A prospective nested case control study was performed on 185 patients who fell and 1141 controls were matched with the patients at risk of fall in the same ward and during the same time. This study was conducted in a university educational hospital in Tehran with 800 beds during a 9-month period. The data included demographics, comorbidities, admission details, types of medication, clinical conditions, and activities before or during the fall. The data was collected from clinical records, hospital information system, error reporting system and observations, and the interviews with the fallers, their families and care givers (physicians, nurses, etc). Data analysis was conducted through time-based matching using a multi-level analysis.
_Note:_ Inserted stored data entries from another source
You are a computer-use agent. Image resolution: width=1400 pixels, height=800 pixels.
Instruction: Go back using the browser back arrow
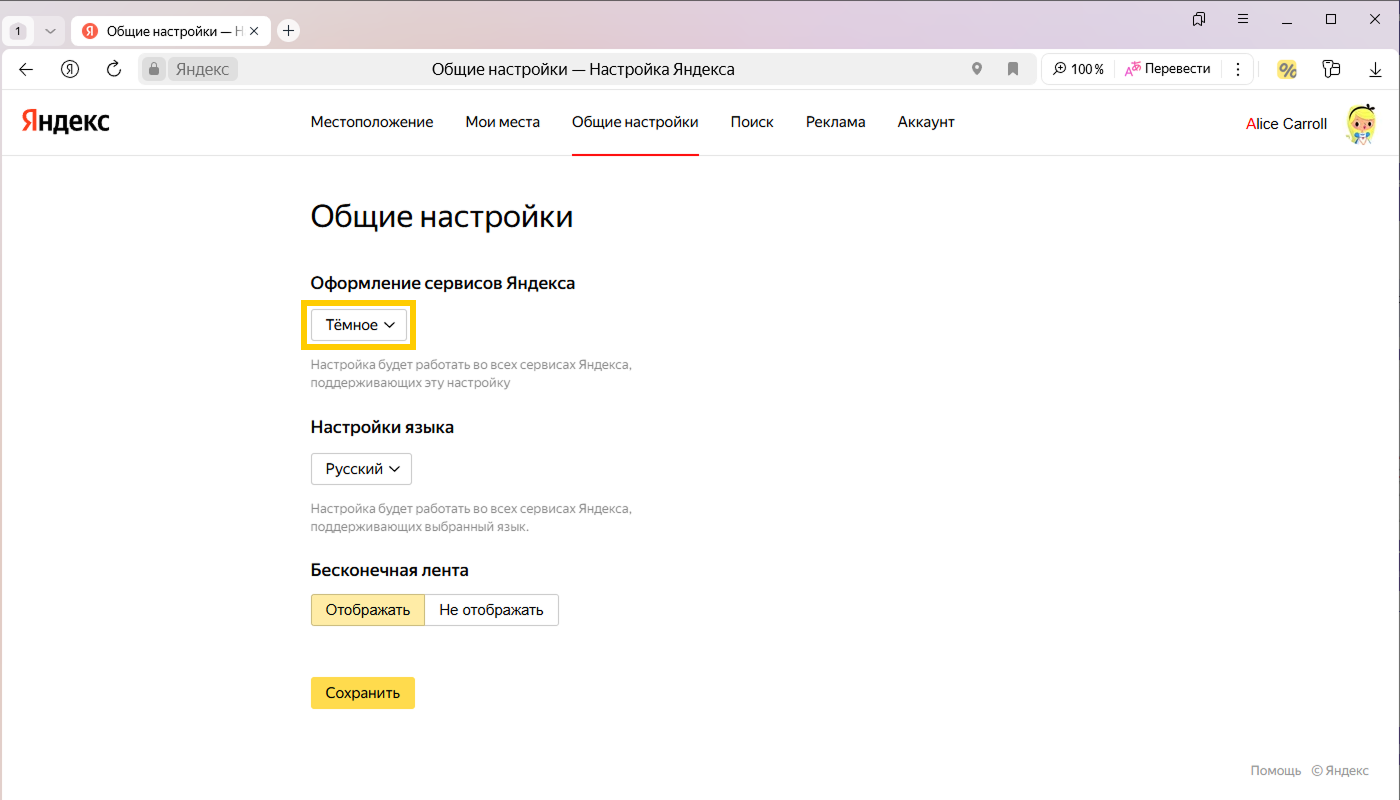[x=26, y=69]
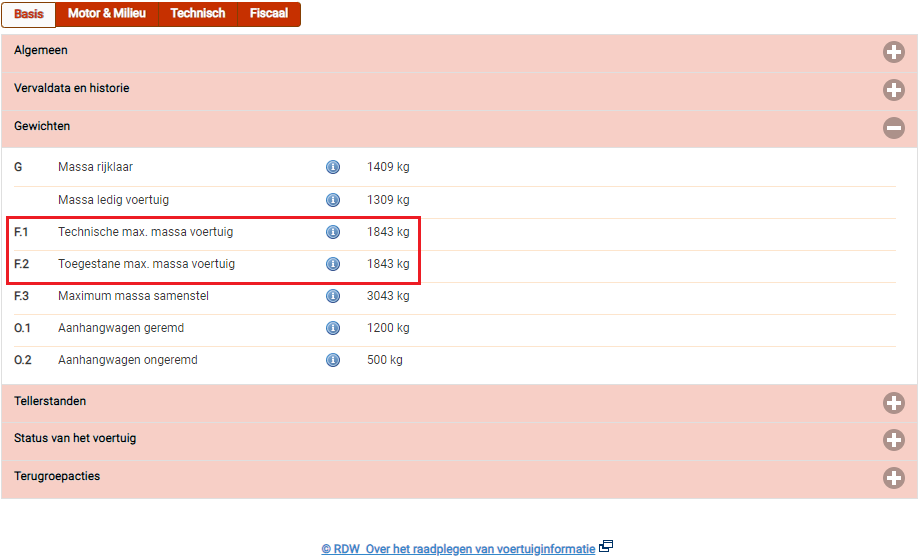The height and width of the screenshot is (560, 919).
Task: Expand the Algemeen section plus button
Action: [x=893, y=53]
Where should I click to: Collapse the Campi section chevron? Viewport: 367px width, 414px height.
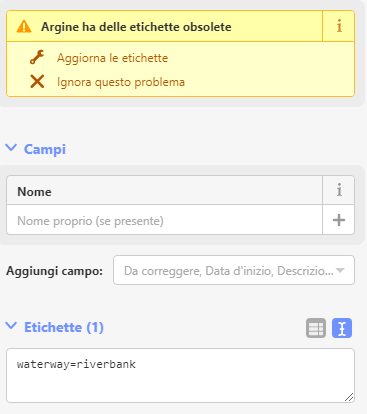point(11,148)
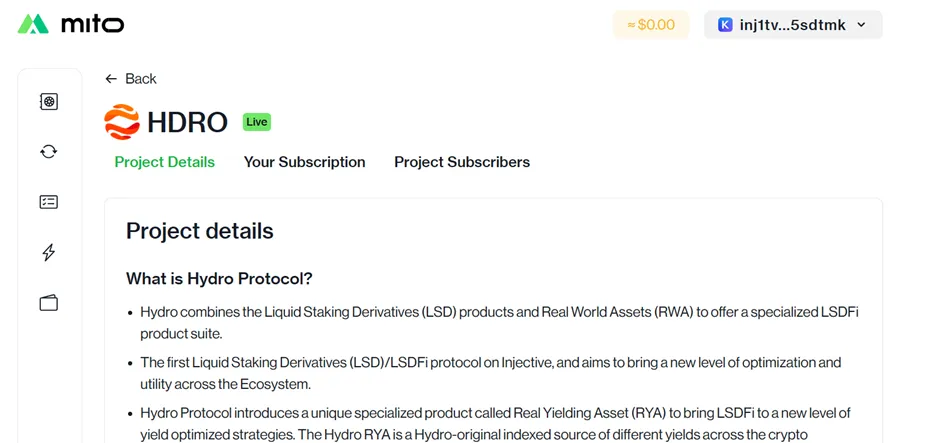The width and height of the screenshot is (940, 443).
Task: Switch to the Project Details tab
Action: tap(164, 162)
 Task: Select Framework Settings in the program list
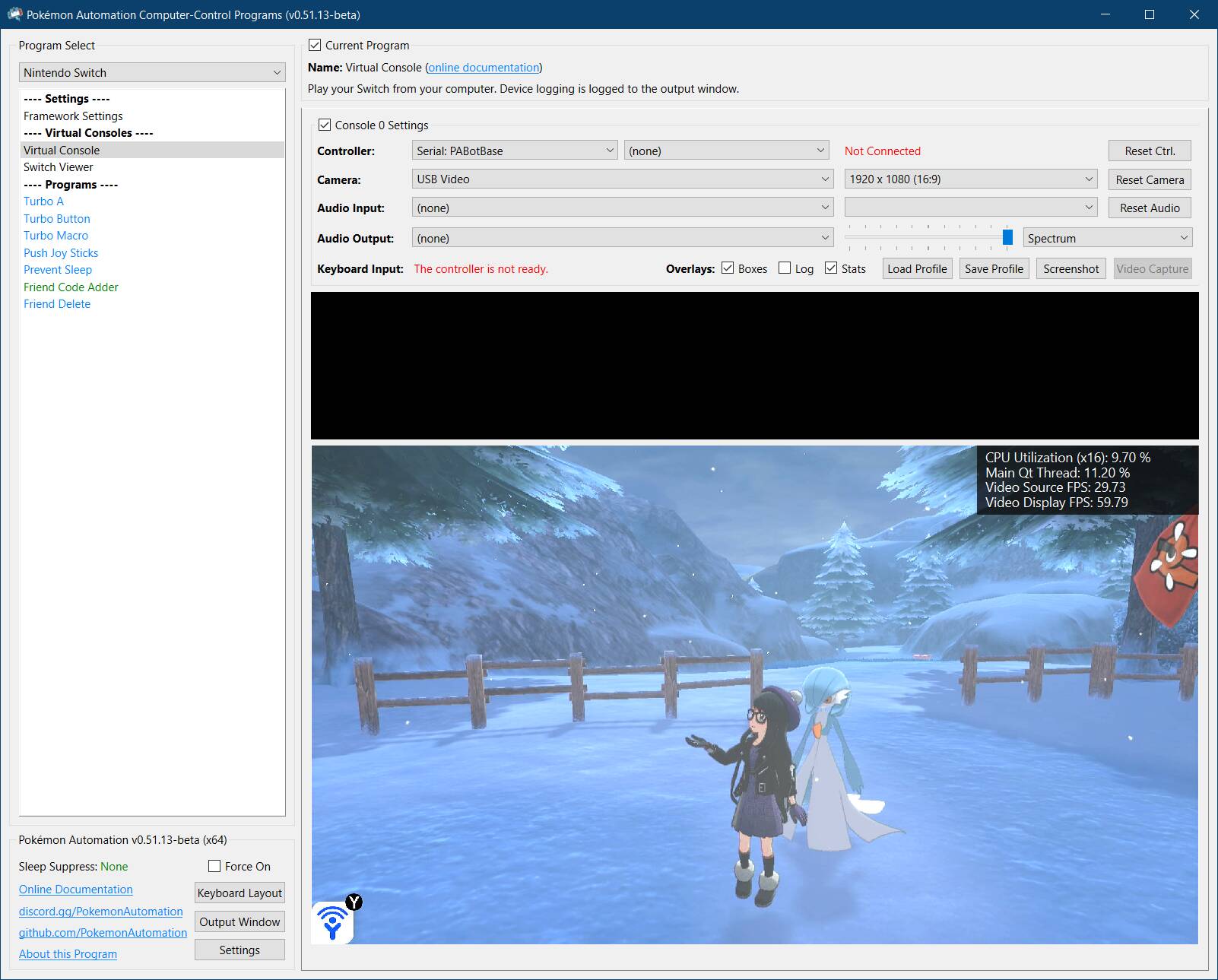[x=73, y=116]
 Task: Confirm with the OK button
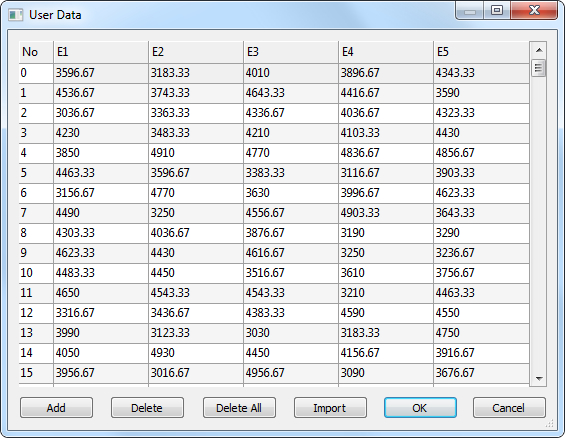(420, 408)
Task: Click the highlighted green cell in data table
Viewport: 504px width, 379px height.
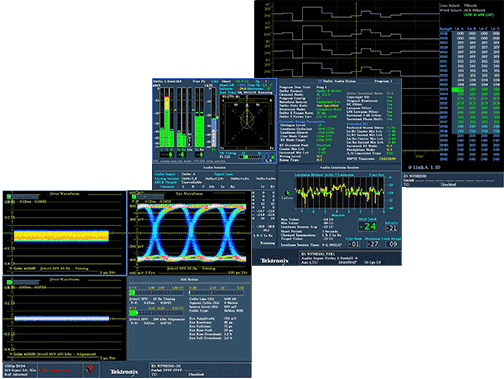Action: [x=458, y=90]
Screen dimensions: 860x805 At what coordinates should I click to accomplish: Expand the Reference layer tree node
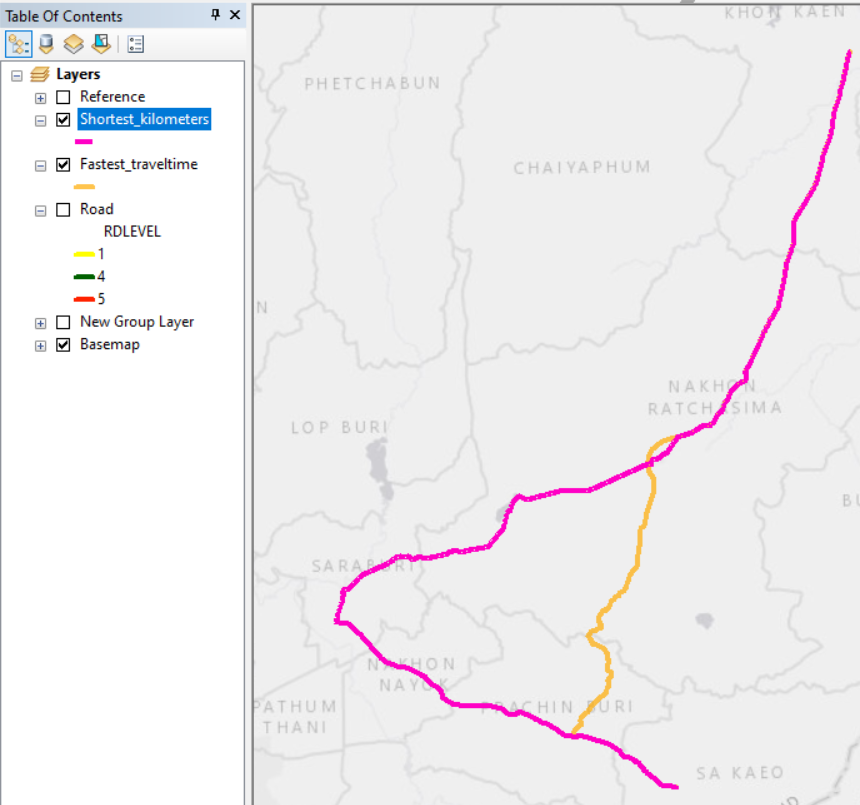pyautogui.click(x=40, y=96)
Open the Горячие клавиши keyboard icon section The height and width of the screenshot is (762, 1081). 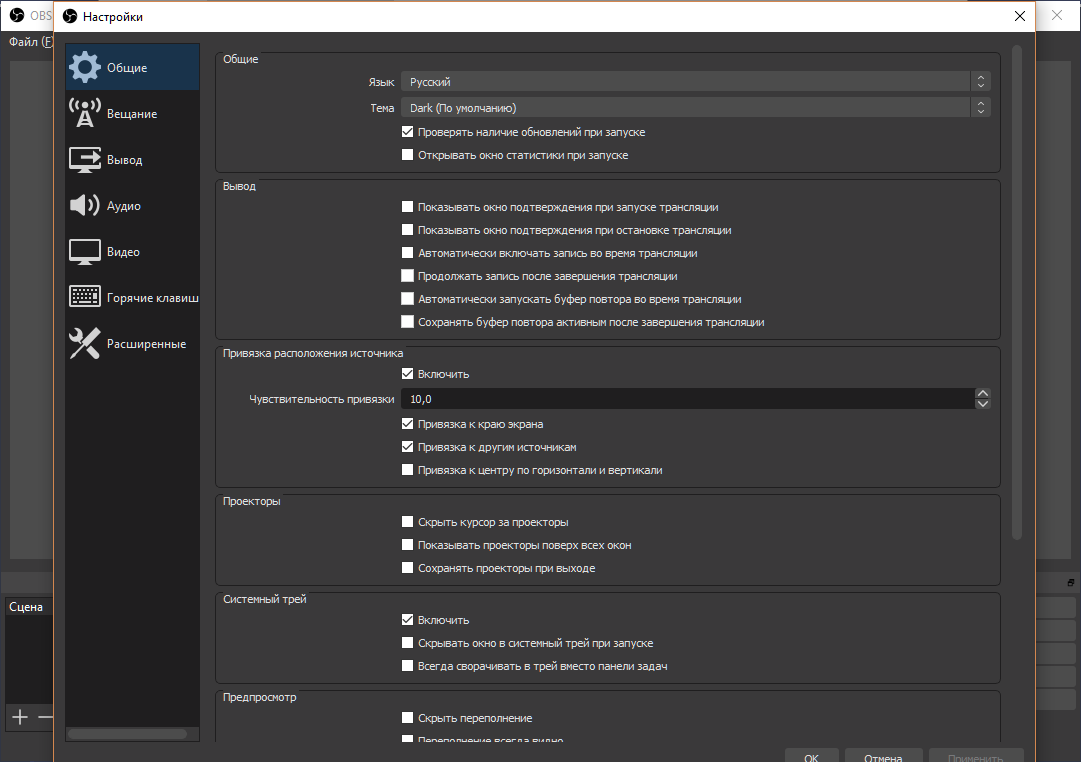tap(85, 297)
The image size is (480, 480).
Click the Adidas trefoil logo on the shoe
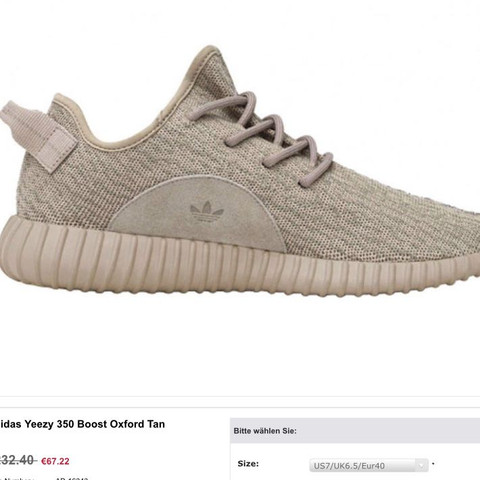click(x=207, y=211)
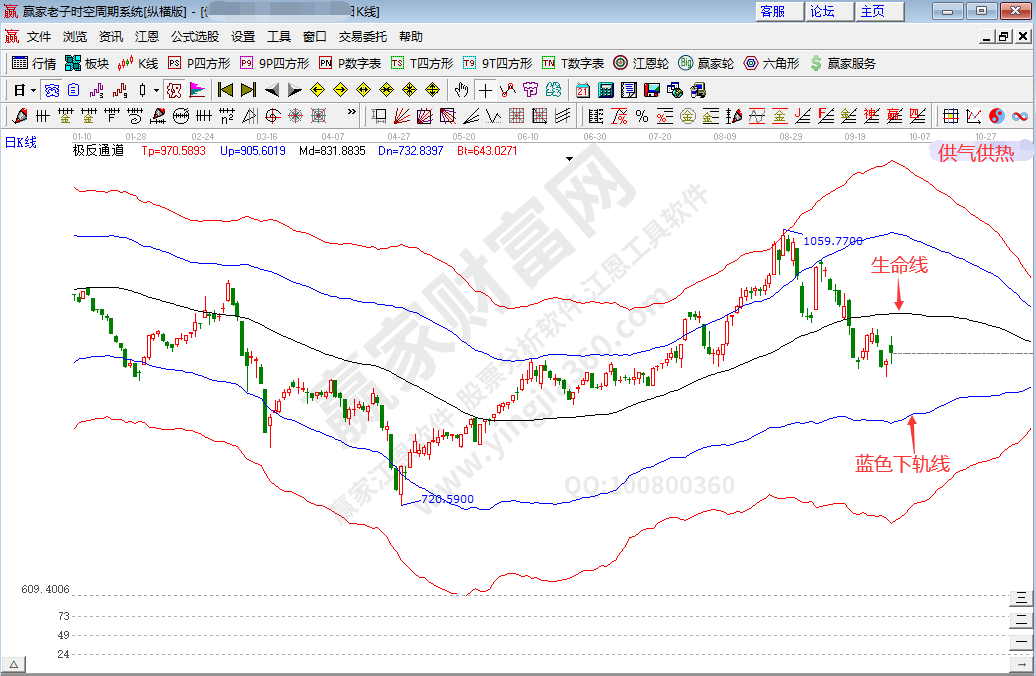Open the calculator tool icon
Image resolution: width=1036 pixels, height=676 pixels.
607,89
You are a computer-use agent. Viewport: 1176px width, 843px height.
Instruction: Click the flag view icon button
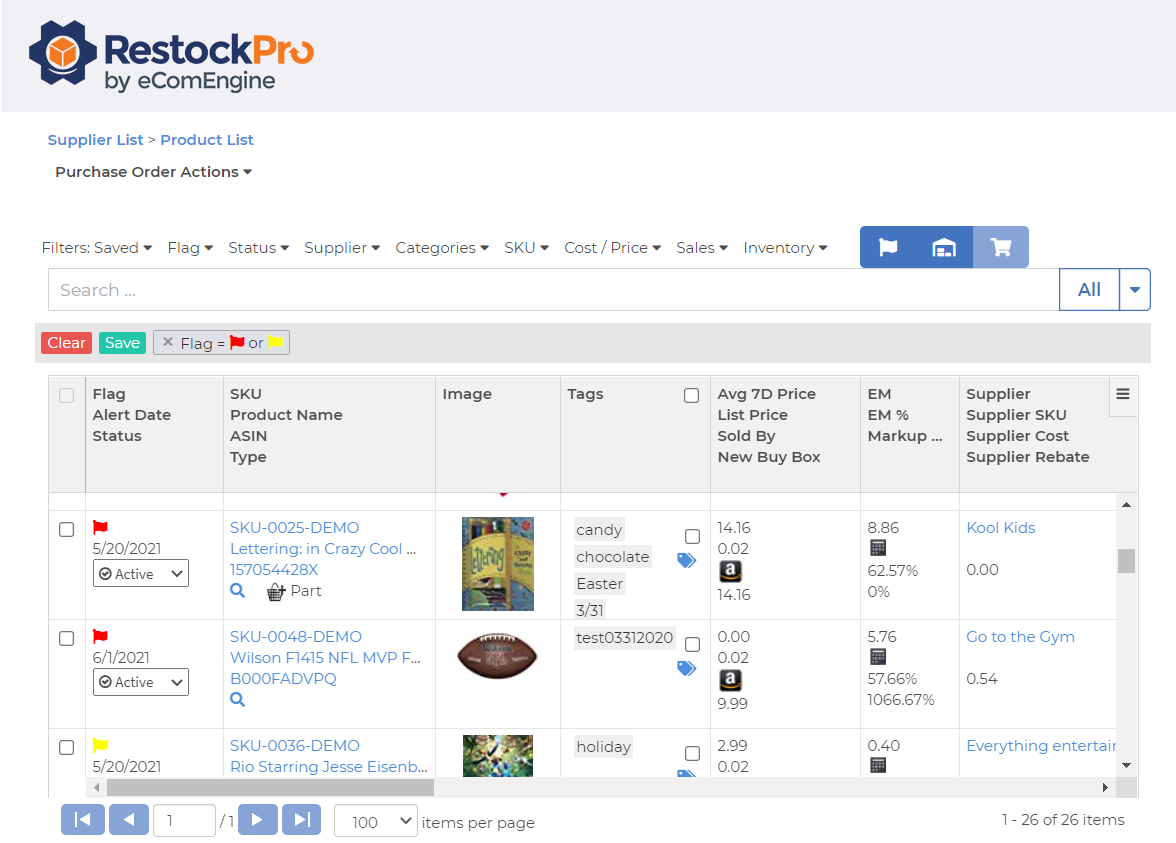888,248
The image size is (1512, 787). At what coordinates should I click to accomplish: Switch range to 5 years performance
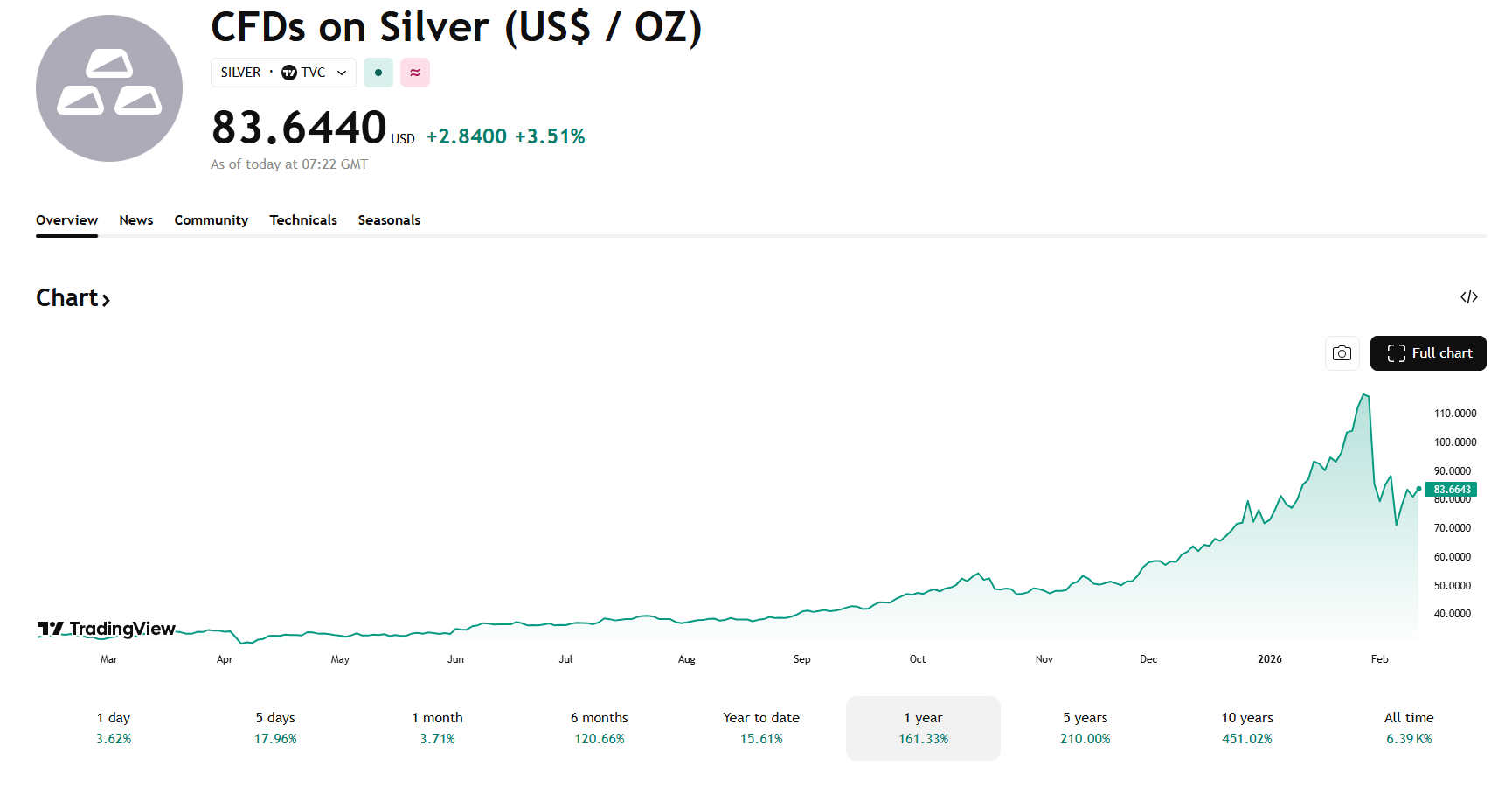click(1085, 728)
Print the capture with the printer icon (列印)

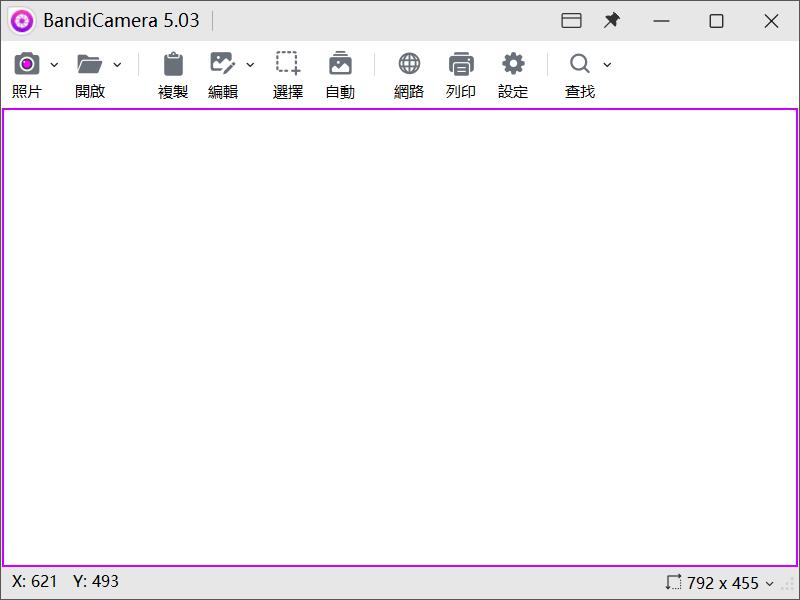pyautogui.click(x=461, y=65)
In a multilevel model including patient-related, medication, and care-related variables, the factors that were significantly associated with an increased risk of patient falls included: longer length of stay (odds ratio [OR] = 1.01; CI = 0.32 to 0.73), using chemotherapy drugs, sedatives, anticonvulsants, benzodiazepines, and angiotensin-converting enzyme (ACE) inhibitors, visual acuity (OR = 6.93; CI = 4.22 to 11.38), balance condition (OR = 6.41; CI = 4.51 to 9.11), manual transfer aid (OR = 8.47; CI = 5.65 to 12.69), urinary incontinence (OR = 8.47, CI = 5.65 to 12.69), and cancer (OR = 2.86, CI = 1.84-4.44). These factors were found to be associating with more odds for a falling accident among patients. Several characteristics such as fall history (OR = 0.48; CI = 1.003 to 1.02), poly-pharmacy (OR = 1.37, CI = 00.85 to 2.2), stroke (OR = 0.94, CI = 0.44 to 2.02), and nurse to patient ratio (incidence rate ratio = 1.01, CI = 0.01 to 0.03) were not significantly associated with falling in hospitals.
It seems that a combination of both patient-related factors and history of medication should be considered. Moreover, modifiable clinical characteristics of patients such as vision improvement, provision of manual transfer aid, diabetes control, regular toilet program, and drug modification should be considered during the formulation of interventions.